Não é difícil —ou não deveria ser— notar crianças, idosos e famílias inteiras nas ruas das cidades de todo o país. Mas a realidade dessas pessoas é de invisibilidade.


Foi diante desse cenário alarmante que, no final de agosto, mês que marca o Dia Nacional de Luta da População em Situação de Rua, o Supremo Tribunal Federal trouxe boas notícias. De forma unânime, confirmou decisão liminar concedida no âmbito de uma ação constitucional –ADPF nº 976– que trata justamente da garantia de direitos à população em situação de rua.

Na decisão, o STF determinou que estados, Distrito Federal e municípios devem observar as diretrizes da Política Nacional para a População em Situação de Rua. A decisão também vedou ações violadoras de direitos básicos, como o recolhimento forçado de bens e pertences e a remoção e o transporte compulsório dessa população.

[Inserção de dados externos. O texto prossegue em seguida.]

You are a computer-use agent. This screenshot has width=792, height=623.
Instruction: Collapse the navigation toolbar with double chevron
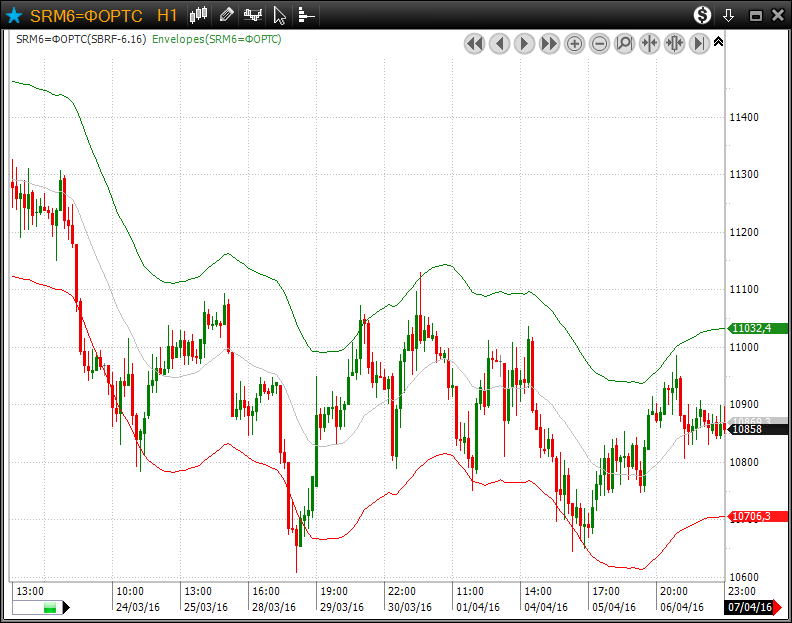(x=718, y=41)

O aumento da população em situação de rua está diretamente atrelado à desigualdade sociorracial, que é multifacetada e complexa. Por isso se exige dos Poderes constituídos uma abordagem ampla, que considere a garantia de todos os direitos sociais. Nesse sentido, a decisão representa um marco, mas notamos a ausência da centralidade do direito à alimentação, pressuposto à subsistência.

Apesar do reconhecimento de que a segurança alimentar constitui "elemento de especial atenção quando pensada a crise da rua", sua garantia não recebeu na decisão a mesma atenção.

Como é sabido, o direito à alimentação foi sistematicamente violado no governo anterior. Assistimos alarmados à reinserção do Brasil no chamado Mapa da Fome. De acordo com relatório da FAO divulgado em julho deste ano, entre os anos de 2020 e 2022, 4,7% da população brasileira enfrentava fome, levando aproximadamente 9 milhões de pessoas à desnutrição. Segundo a Rede Pensann, em 2022 a fome se tornou cotidiana para 33,1 milhões de brasileiros. Seis em cada dez brasileiros convivem com algum grau de insegurança alimentar.

Além disso, a violência perpetrada pelo Estado em relação à população em situação de rua gera outras violações: ações de promoção da segurança alimentar são dificultadas ou impedidas, com alegações cruéis como a de que podem sujar as vias, em uma inversão absoluta de valores. Não apenas não se garante o prato de comida como impede-se sua chegada pela mão da sociedade civil organizada. Assim, assistimos reiteradamente a notícias de forças de segurança hostilizando ações solidárias de distribuição de alimentos e refeições.

A situação atual exige do poder público uma atuação dupla. De um lado, formular e implementar urgentemente ações de segurança alimentar e nutricional suficientes e adequadas. De outro, não impedir que a sociedade civil –e suas cozinhas solidárias, por exemplo– busque suprir a ausência do Estado na garantia dos direitos desses cidadãos.

Está nas mãos do STF garantir esse cenário ao julgar o mérito da ADPF nº. 976. E cabe a nós todos acompanhar esse debate e pressionar para que ele não se torne invisível, como vem acontecendo com a fome de tantas pessoas em nosso país.